I watch through the viewshield as the ground zooms closer. There’s a lot of land on Zelos, at least compared to my homeworld. But it’s a golden brown, like the deserts of old Earth, rather than green, like the jungles and forests. And though the landscape isn’t pretty—not even once we’re close enough to make out formations—anything would be better than the swamps of Gebose.
“There.” Jamison points through the viewshield at a cluster of buildings, the only structures for miles and miles. The only ones I can see, in fact. “That’s Theron. The entire complex. It looks like there’s an underground tunnel system connecting the buildings.”
“You can see that, but you can’t tell me if anyone’s alive down there?” Sotelo demands.
“Those are completely different scanning systems, Captain,” Zamora tells him.
“Yes,” Jamison agrees. “The tunnels register on our radar as hollow subterranean pathways, but I can’t tell what the buildings are. Once we’ve landed, I should be able to talk you through navigating the tunnels, but I’ll have no idea where I’m leading you.”
“Understood.” Sotelo moves toward the red button on the wall next to the ramp. “Let’s do this.”
“Two minutes.” Jamison disengages the Dinghy’s landing auto-assist and takes full control of the shuttle.

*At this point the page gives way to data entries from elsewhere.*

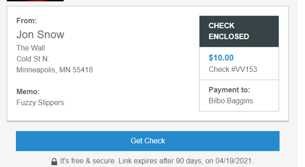This screenshot has height=167, width=305.
Task: Click the Fuzzy Slippers memo text
Action: [x=40, y=103]
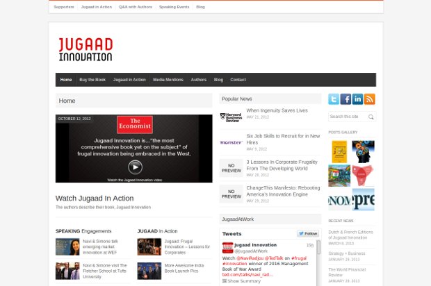Open the Authors menu item

199,80
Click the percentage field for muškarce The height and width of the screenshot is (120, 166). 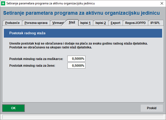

I watch through the viewshield as he flies us toward a building near the center of the cluster, where a nano-barrier shimmers at the end of a landing bay. Which seems to indicate that the building has an artificial climate, as if we’re in orbit, rather than within the atmosphere of a terraformed planet.
“What the hell is that for?” Dreyer frowns at the shimmering barrier.